The gravekeeper slowly straightened his back.

He did not turn his face fully.

Only his gaze moved sideways,

brushing once toward Rina.

A traveler’s attire.

A single sword at her waist.

That gaze was closer to “Why have you come?” than “Who are you?”

As if answering,

Rina bowed her head once more.

She had not yet spoken.

From here on,

a single word could open the path, or close it.

“What is it?”

The gravekeeper’s voice was low.

Neither rough nor kind.

It was simply the voice of a man who had stopped his work.

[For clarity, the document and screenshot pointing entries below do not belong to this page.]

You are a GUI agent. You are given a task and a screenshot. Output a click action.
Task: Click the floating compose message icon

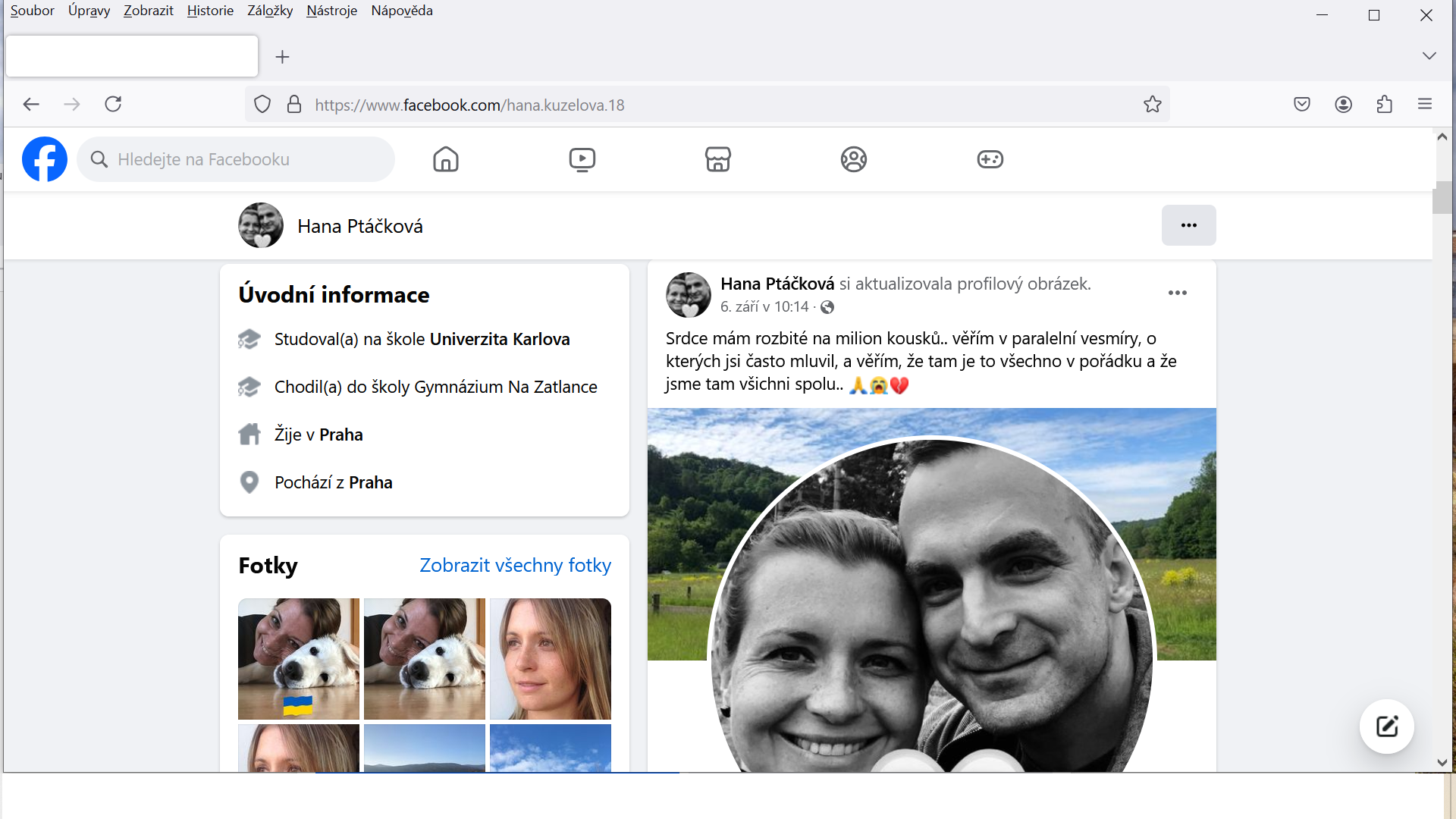1386,726
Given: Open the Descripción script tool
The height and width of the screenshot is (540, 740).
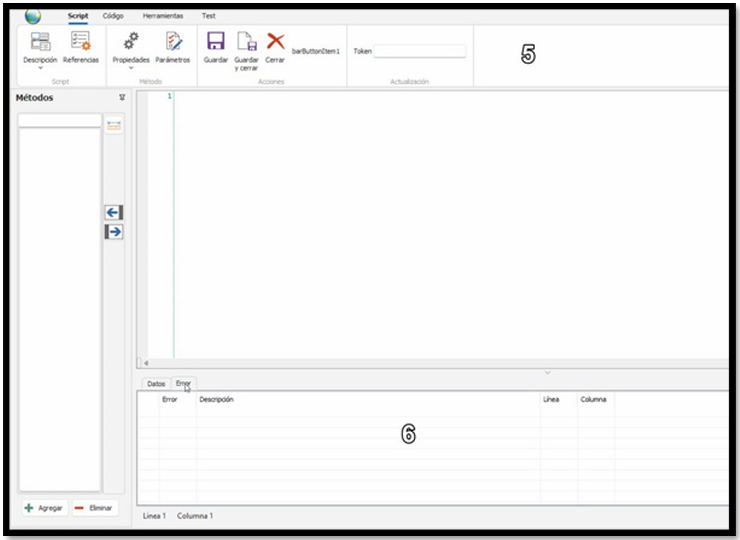Looking at the screenshot, I should tap(40, 42).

Even with her head raised, Rina kept her eyes lowered.

“I am looking for… the people of the moon.”

The words “people of the moon” did not sit easily in her mouth.

When she had heard them at the inn, they had slipped by like a drunken joke,

but now that she spoke them here, they felt heavy, as if she had thrown a stone.

Rina waited for the other person to deny it.

If denial came, she was ready to fold away her next words.

The gravekeeper’s eyes rested briefly on Rina’s face.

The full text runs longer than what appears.